» **DATA RECORDS**:
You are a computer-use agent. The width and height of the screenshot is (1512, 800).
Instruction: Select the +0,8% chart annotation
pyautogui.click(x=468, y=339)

...

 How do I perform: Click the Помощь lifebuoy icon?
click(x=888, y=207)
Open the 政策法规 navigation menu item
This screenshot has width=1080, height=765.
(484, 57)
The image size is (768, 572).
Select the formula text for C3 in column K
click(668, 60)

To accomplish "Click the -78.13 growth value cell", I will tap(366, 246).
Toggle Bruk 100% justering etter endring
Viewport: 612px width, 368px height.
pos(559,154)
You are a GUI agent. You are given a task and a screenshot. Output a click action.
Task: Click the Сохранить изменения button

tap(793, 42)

» **WHAT YOU HAVE TO DO**: Show the lines above with "agent".

» **ANSWER FOR THIS EXERCISE**:
You are a computer-use agent. The width and height of the screenshot is (1512, 800).
You are a GUI agent. You are given a task and a screenshot. Output a click action.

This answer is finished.